World Bank loans, IMF loans and domestic foreign aid are apples, pears and oranges. They are different sources of cash, coming from different organisations at different times. That said, as themusic mentions in his wu, conditionality attached to IMF/WB loans took off in a big way in the 1980's and 90's. Both the World Bank and the IMF are pressured by wealthier countries and multinationals (such as industrial concerns and private lending institutions) to include clauses in their loan agreements that essentially state "before you pay this back, you pay us back first". It's become incredibly convoluted, and leads to more instances of default and non-payment than ever.

ASEAN member states were lucky/smart enough to get in on IMF handouts early on, before conditionality became an integral part of third world lending. Unlike African nations, by and large they made good on the money - but they are still considered developing, not developed countries, lending credence to the underdevelopment thesis. Combine a relative lack of conditionality with domestic political climates of generally decent leadership and law-abiding populations and it becomes somewhat clearer why they didn't perhaps succeed, but were at least able pay their lenders back, where, say, Tanzania or Rwanda did not.

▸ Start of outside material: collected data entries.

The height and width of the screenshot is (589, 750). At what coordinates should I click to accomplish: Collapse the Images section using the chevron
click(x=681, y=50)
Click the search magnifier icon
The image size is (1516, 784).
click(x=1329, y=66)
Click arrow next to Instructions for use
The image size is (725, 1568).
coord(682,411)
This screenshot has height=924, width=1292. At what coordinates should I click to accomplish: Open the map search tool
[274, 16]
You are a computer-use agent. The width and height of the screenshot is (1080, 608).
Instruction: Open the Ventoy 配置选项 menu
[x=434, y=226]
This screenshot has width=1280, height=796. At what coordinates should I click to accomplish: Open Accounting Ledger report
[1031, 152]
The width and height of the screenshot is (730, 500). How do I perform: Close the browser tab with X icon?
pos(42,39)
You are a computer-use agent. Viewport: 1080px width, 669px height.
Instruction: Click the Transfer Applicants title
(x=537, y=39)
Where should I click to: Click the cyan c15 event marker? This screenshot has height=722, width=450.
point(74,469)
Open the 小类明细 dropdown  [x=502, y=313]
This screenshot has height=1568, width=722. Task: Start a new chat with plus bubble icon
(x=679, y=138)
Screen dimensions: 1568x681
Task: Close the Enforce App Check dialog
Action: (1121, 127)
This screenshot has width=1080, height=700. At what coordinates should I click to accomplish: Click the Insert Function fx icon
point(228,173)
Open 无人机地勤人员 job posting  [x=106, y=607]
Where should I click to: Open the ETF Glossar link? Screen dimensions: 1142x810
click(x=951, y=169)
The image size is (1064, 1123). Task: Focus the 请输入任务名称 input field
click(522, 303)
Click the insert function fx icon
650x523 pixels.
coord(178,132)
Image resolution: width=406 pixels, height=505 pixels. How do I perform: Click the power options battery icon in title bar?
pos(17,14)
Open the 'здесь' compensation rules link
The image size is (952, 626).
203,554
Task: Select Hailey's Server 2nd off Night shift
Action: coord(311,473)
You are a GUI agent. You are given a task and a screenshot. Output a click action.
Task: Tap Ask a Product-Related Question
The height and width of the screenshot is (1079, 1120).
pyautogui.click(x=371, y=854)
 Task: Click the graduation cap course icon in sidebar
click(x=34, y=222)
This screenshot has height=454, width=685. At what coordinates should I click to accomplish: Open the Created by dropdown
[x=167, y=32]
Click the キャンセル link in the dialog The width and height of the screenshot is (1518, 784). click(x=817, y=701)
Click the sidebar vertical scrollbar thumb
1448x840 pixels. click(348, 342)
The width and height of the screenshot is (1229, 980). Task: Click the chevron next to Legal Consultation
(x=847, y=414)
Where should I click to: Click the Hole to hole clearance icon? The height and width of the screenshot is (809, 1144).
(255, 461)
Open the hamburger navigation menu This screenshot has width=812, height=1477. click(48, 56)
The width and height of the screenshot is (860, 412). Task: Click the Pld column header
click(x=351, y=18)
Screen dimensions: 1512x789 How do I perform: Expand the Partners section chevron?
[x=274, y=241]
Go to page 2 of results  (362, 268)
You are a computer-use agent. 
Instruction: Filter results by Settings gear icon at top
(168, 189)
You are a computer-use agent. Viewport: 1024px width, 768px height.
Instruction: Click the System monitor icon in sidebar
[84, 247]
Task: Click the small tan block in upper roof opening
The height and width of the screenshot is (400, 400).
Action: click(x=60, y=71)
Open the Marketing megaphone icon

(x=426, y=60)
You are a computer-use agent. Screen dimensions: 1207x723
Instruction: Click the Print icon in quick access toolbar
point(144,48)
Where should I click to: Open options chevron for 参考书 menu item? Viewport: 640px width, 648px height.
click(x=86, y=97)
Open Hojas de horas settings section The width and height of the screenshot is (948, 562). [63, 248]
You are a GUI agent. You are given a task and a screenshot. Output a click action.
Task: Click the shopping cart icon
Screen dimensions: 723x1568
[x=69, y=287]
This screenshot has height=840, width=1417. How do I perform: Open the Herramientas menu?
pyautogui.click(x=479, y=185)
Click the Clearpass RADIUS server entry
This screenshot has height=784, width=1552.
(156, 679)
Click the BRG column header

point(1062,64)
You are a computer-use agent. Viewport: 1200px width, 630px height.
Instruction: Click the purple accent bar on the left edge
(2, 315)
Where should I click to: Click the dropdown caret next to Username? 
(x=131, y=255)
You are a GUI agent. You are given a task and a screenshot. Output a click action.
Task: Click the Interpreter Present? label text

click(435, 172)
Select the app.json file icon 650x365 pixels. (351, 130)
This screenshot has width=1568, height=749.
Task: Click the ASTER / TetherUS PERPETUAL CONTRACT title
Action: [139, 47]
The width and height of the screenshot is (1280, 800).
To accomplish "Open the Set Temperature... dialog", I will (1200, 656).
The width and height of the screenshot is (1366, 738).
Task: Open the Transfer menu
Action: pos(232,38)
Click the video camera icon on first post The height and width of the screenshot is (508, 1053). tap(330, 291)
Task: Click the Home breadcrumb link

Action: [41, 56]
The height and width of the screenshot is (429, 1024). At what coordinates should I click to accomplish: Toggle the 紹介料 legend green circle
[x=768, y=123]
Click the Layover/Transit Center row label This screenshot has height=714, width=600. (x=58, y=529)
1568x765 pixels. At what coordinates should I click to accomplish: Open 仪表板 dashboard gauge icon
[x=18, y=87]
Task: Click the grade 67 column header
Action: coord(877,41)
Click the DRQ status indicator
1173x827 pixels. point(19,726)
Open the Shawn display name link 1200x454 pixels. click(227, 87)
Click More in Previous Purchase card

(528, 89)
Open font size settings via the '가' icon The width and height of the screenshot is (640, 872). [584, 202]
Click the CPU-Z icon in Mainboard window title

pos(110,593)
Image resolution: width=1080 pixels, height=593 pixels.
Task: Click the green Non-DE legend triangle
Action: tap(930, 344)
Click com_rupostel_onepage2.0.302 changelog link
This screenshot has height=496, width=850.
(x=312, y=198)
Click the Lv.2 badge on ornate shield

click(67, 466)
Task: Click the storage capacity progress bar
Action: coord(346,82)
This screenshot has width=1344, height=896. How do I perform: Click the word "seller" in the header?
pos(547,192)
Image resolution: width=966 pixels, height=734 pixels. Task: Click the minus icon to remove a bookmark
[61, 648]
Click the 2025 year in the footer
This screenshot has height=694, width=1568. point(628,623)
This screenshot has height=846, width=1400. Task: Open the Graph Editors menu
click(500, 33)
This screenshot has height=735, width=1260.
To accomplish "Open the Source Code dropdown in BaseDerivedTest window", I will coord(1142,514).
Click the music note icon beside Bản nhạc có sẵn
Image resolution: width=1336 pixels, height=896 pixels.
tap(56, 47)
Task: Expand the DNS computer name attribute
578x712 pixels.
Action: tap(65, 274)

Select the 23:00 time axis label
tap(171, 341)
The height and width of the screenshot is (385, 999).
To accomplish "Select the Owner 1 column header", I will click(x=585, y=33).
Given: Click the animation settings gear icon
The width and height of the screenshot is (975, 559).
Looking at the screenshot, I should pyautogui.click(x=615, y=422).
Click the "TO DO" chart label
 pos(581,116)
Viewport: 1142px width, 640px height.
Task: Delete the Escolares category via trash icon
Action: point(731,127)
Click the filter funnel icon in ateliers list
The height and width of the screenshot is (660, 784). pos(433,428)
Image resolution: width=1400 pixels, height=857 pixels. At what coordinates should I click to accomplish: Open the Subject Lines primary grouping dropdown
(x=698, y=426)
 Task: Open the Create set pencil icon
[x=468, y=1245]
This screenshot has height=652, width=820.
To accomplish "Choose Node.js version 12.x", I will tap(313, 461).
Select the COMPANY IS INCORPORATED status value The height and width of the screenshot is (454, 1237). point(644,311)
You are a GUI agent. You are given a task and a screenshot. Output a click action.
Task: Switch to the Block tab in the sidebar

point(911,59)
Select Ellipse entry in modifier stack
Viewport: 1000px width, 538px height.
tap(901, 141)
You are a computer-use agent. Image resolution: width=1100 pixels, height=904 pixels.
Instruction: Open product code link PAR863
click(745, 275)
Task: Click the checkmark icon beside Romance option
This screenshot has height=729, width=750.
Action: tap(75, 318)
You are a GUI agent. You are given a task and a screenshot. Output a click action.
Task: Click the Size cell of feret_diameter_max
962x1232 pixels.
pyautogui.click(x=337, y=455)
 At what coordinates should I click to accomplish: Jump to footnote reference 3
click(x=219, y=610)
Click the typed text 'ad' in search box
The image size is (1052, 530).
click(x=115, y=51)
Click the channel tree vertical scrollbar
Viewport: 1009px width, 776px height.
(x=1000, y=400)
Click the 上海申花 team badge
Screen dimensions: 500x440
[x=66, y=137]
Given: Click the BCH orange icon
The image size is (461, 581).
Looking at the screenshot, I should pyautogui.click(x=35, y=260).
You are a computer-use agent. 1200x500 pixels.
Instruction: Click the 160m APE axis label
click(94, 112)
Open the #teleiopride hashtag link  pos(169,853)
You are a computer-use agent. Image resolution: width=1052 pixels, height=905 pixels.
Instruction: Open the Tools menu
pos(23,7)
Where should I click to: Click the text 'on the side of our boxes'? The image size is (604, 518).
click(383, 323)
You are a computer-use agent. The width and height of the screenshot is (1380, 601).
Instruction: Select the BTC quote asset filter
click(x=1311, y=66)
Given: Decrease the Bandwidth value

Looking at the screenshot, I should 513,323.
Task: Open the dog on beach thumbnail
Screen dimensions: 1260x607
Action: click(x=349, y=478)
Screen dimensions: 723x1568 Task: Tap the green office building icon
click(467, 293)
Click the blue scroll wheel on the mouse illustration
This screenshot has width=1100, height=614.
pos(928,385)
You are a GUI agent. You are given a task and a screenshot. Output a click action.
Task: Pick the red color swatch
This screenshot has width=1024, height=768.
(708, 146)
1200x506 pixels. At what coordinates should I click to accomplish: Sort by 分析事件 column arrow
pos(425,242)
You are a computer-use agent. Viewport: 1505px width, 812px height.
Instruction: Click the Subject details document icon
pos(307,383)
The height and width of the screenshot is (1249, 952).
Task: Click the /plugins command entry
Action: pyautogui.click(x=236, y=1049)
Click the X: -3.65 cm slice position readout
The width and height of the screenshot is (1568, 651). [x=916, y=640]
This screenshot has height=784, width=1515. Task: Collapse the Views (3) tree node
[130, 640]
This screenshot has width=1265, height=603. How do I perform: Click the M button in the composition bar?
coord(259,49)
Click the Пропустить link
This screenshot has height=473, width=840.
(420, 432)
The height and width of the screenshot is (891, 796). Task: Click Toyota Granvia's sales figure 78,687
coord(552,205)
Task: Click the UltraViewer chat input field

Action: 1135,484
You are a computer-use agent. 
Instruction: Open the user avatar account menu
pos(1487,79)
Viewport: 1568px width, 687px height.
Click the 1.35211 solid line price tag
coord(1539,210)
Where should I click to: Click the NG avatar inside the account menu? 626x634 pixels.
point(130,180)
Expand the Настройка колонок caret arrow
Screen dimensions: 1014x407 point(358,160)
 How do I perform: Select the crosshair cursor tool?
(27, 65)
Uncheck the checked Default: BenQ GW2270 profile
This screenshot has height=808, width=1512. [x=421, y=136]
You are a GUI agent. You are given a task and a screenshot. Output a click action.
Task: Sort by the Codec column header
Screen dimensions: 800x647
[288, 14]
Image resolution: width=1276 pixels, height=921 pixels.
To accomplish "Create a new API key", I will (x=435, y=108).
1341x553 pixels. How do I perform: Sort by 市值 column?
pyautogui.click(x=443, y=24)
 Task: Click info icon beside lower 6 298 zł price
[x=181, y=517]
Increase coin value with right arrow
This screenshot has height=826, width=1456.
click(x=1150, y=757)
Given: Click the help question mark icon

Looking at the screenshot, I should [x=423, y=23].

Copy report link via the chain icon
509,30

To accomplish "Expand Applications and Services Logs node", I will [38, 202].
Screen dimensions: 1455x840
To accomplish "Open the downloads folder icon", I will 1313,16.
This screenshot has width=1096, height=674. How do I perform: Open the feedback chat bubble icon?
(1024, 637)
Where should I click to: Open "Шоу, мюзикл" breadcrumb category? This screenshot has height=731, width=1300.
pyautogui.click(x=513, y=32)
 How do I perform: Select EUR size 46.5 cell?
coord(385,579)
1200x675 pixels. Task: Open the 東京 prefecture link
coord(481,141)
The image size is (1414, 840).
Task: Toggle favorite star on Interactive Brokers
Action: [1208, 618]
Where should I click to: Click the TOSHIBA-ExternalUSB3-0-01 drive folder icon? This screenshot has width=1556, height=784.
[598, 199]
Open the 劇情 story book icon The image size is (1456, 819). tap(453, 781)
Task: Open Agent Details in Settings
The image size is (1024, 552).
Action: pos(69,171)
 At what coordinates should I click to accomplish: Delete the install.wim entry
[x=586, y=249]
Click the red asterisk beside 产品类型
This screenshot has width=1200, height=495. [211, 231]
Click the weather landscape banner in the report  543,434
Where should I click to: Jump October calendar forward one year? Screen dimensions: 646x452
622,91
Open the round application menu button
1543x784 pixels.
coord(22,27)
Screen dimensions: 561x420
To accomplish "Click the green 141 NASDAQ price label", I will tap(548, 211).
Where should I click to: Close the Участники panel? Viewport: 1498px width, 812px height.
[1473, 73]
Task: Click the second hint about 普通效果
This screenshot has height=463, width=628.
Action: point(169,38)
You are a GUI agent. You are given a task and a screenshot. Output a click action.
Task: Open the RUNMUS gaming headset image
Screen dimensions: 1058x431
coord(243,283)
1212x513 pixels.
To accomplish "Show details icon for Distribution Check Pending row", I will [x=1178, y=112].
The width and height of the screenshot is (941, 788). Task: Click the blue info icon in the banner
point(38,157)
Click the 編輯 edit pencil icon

When people discuss debt relief, they are usually talking about individual countries forgiving the foreign aid that has been dispensed to specific developing nations in the past. That is a small ratio of actual debt, and because of the tendency for third world states to have oppressive regimes, civil war/unrest, and few favours to bestow upon rich countries, debt forgiveness would require far more diplomatic wrangling than will ever be witnessed in our lifetimes. Do you think that profit-minded multinational lending institutions would forgive a debt? Do you think, as a lending institution, the IMF can afford to? The Jubilee 2000 movement has a compelling argument...but reality does not need one.